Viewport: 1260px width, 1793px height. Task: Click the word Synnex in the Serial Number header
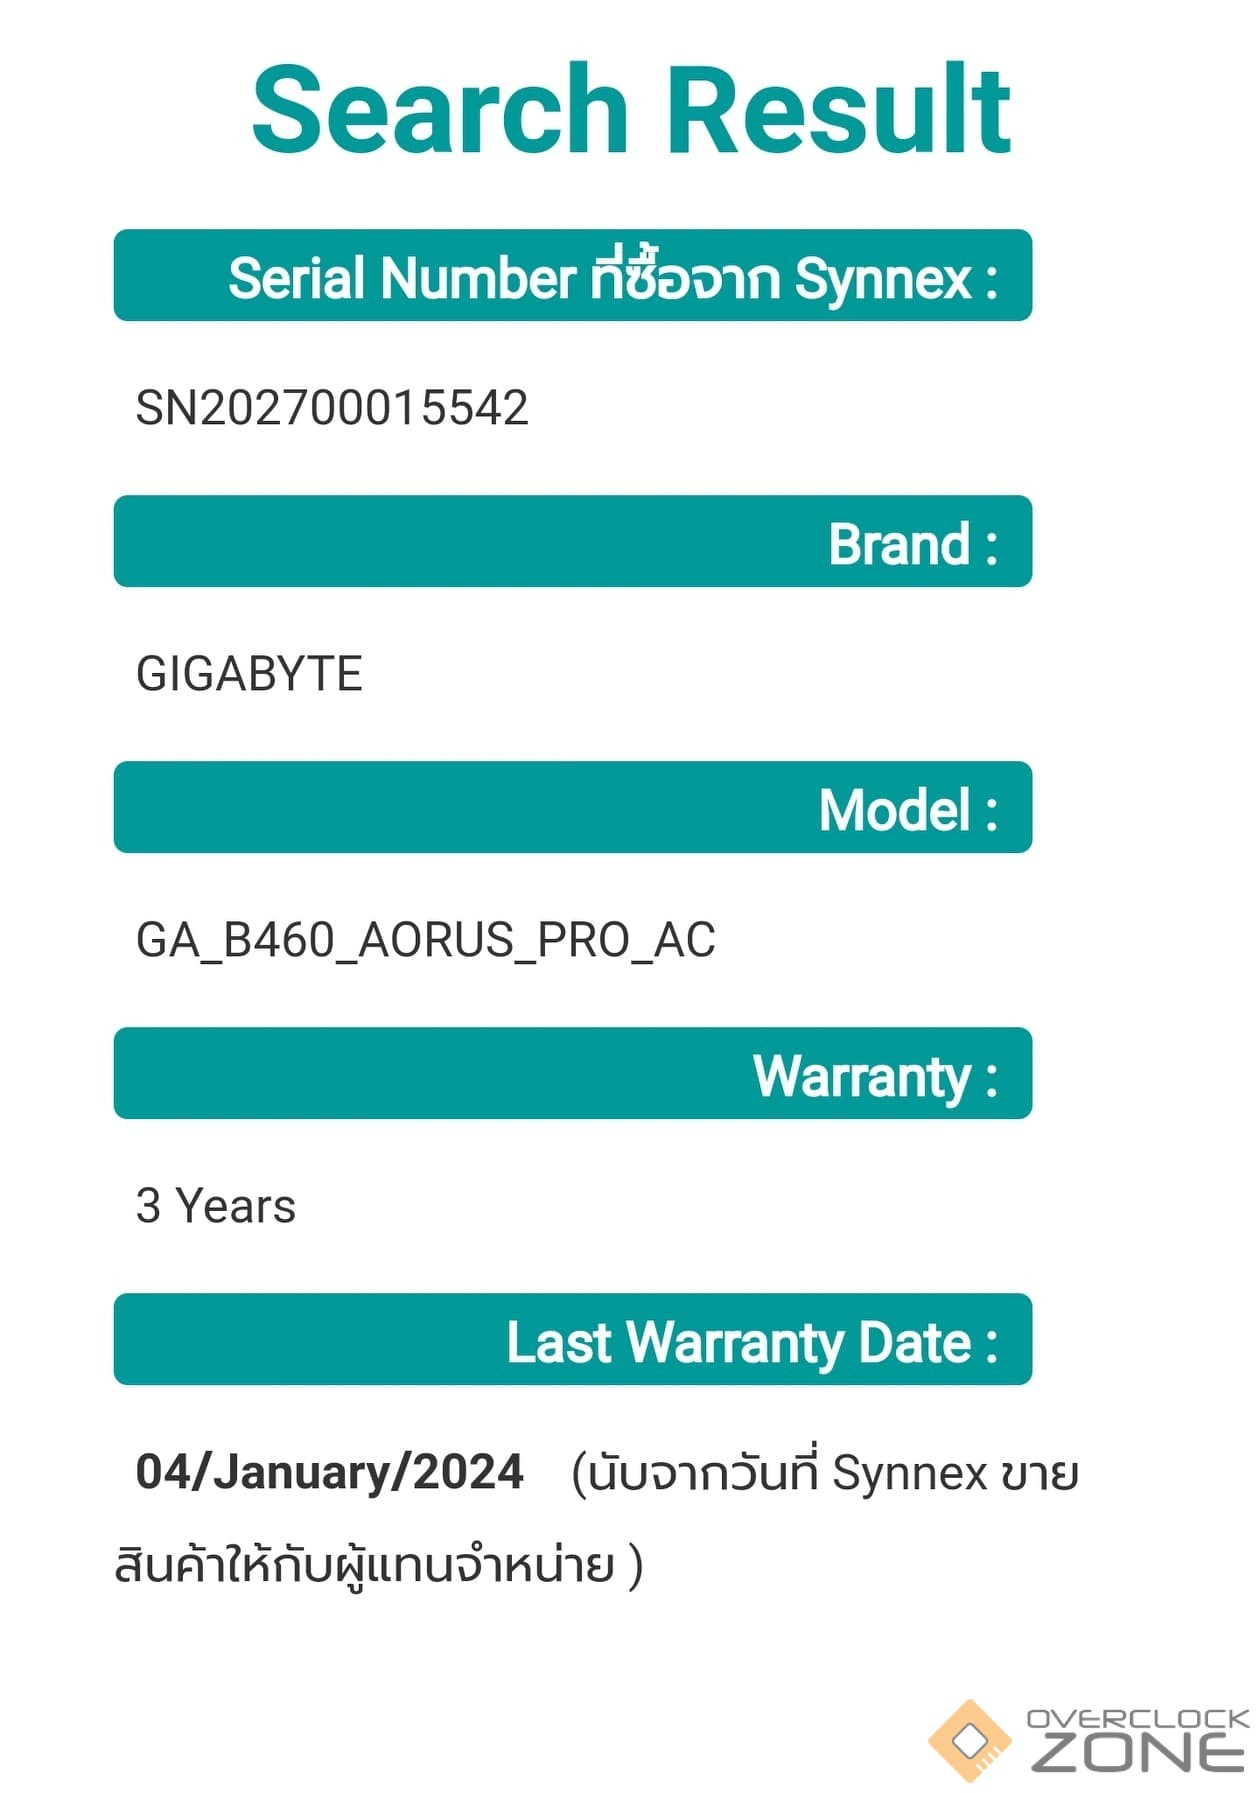pos(883,278)
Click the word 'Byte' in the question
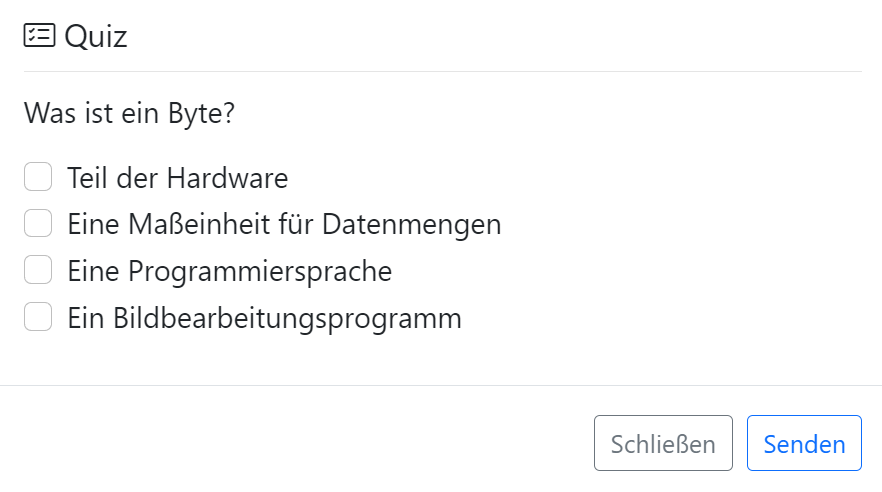The image size is (882, 492). click(x=205, y=113)
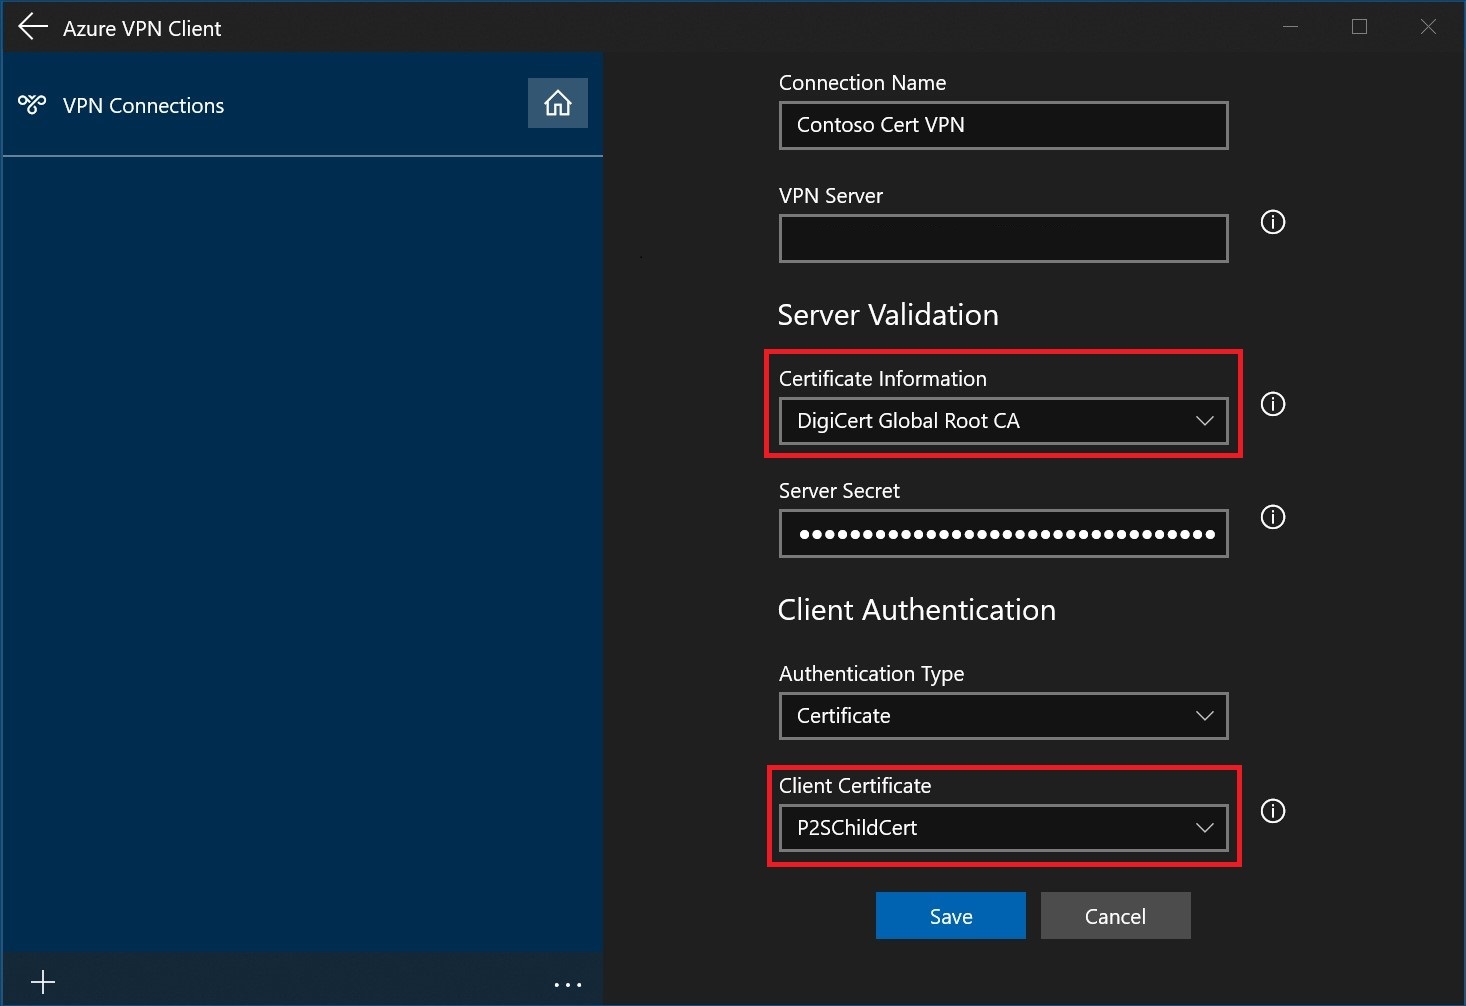Show info for VPN Server field

point(1272,222)
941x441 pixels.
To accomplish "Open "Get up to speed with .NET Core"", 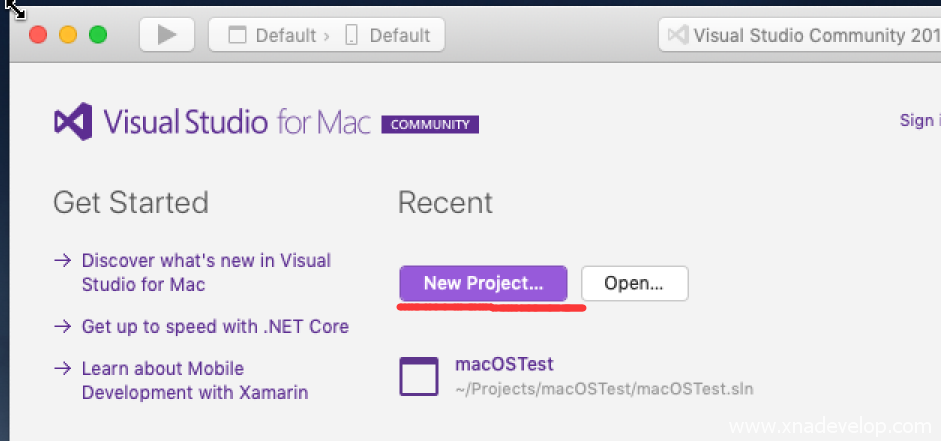I will click(x=215, y=326).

═══

** YOUR OBJECTIVE **
Write out again, exactly, the lines from the start of the listing up to the line containing "941x441 pixels.", with both ends and without pictures.

** ANSWER **
Viewport: 1260px width, 1793px height. Task: Click the word Synnex in the Serial Number header
pos(883,278)
Click the word 'Byte' in the question
The image size is (882, 492). click(x=205, y=113)
Show info for VPN Server field

point(1272,222)
941x441 pixels.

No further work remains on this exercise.